Arrivée au château, Miranda constate que les époux Van Ryn ne s'entendent guère, et que leur petite fille est entièrement délaissée. De plus, les murs de Dragonwyck semblent receler de lourds secrets.
Miranda tombe éperdument amoureuse de Nicholas, qui perd son épouse peu de temps après dans d'obscures circonstances. Celui-ci lui propose alors de devenir sa femme. Mais qui est réellement Van Ryn, et quels secrets cache-t-il ?
Mon avis
On vante Dragonwyck d'être dans la veine de Rebecca ou de Jane Eyre.
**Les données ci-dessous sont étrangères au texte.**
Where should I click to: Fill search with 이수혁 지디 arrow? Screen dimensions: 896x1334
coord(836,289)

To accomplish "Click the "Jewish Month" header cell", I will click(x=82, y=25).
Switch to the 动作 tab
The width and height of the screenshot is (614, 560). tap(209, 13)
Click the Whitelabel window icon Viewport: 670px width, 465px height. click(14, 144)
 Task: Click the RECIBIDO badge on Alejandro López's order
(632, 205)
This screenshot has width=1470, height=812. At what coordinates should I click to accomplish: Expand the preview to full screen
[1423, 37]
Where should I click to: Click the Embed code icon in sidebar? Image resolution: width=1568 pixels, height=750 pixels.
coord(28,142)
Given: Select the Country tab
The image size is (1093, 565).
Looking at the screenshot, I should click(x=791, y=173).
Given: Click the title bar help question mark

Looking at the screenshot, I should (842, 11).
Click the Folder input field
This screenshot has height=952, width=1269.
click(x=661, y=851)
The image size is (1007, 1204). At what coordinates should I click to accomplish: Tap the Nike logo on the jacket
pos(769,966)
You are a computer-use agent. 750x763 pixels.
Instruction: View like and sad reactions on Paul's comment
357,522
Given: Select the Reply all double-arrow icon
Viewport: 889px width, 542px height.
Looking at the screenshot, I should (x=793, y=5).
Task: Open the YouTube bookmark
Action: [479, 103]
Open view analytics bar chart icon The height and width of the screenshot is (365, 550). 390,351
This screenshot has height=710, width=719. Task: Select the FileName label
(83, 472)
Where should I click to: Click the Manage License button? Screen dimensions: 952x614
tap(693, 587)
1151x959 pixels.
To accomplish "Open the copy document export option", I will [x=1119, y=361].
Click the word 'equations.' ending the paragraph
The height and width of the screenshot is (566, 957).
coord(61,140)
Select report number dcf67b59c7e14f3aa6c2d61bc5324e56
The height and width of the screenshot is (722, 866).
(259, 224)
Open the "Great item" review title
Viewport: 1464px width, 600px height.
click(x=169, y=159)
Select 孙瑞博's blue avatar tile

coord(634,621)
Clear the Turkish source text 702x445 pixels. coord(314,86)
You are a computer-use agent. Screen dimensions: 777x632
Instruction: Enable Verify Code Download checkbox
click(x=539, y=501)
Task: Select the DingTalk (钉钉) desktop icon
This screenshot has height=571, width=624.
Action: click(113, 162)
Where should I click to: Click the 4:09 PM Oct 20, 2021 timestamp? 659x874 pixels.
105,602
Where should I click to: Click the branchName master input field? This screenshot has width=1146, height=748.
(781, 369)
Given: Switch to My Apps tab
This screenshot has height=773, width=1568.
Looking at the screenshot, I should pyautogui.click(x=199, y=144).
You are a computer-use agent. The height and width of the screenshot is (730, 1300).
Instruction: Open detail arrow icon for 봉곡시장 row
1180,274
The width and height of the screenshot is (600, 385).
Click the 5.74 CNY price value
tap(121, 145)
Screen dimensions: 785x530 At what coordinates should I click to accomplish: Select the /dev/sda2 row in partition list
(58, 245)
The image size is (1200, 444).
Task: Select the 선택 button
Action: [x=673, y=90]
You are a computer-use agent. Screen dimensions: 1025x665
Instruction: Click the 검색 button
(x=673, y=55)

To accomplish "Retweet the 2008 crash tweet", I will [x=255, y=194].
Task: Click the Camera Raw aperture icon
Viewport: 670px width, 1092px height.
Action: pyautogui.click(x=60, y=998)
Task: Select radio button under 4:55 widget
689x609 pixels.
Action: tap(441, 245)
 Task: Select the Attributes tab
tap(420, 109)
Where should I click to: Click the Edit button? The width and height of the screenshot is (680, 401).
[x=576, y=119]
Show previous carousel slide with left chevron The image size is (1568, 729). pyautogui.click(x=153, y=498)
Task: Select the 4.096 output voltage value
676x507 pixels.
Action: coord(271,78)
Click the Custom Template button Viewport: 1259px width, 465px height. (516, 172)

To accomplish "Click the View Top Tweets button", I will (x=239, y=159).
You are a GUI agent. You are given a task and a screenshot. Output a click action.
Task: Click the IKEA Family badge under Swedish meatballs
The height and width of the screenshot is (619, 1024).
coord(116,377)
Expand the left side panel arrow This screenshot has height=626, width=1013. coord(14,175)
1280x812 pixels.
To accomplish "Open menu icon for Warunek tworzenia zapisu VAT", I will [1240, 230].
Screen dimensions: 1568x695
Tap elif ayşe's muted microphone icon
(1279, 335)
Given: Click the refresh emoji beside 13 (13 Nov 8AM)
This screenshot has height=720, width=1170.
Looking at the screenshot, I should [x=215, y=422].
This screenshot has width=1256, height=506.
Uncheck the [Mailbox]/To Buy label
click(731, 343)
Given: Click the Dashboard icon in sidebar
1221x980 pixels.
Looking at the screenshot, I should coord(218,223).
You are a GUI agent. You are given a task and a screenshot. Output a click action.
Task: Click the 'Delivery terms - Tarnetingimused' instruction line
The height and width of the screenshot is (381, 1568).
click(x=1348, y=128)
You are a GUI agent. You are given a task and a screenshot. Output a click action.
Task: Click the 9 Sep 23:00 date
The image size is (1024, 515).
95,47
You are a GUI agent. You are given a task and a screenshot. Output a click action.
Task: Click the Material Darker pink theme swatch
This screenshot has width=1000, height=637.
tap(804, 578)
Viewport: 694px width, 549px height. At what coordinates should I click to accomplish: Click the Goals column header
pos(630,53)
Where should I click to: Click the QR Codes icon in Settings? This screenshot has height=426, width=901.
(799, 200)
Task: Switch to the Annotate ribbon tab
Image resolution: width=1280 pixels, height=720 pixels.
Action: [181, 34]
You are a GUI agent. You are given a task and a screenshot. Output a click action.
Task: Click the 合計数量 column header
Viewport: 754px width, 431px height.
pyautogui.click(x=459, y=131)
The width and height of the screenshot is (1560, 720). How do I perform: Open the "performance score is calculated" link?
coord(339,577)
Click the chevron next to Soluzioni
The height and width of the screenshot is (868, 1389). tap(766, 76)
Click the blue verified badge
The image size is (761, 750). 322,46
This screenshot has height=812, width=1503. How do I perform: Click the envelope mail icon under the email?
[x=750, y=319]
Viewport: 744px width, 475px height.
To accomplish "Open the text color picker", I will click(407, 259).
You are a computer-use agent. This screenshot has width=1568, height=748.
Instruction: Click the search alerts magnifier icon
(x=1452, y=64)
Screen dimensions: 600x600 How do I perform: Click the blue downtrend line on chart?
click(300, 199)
C'est absolument vrai. Ce film est pur bijou du cinéma, avec une histoire splendide, qui il est vrai, est très proche des deux romans mentionnés. On retrouve dans Dragonwyck les éléments essentiels des romans "néogothiques" : le maître de maison qui cache mal un lourd passé, la jeune épousée innocente, et finalement l'obsession de la maison. Cette demeure immense, tortueuse, avec des greniers et tourelles mystérieuses ; cette demeure qui obsède littéralement son propriétaire, au point qu'il n'en est plus le maître mais l'esclave. Dragonwyck est à l'image de Thornfield dans Jane Eyre ou de Manderley dans Rebecca. La maison devient un personnage à part entière à l'âme malfaisante. Cependant, un aspect est ici inversé. La maison est la raison principale des actions de Van Ryn, mais c'est le personnage qui créé le malaise et non l'inverse : la maison devient malfaisante à cause de son propriétaire. Les deux "personnages" sont en interaction permanente.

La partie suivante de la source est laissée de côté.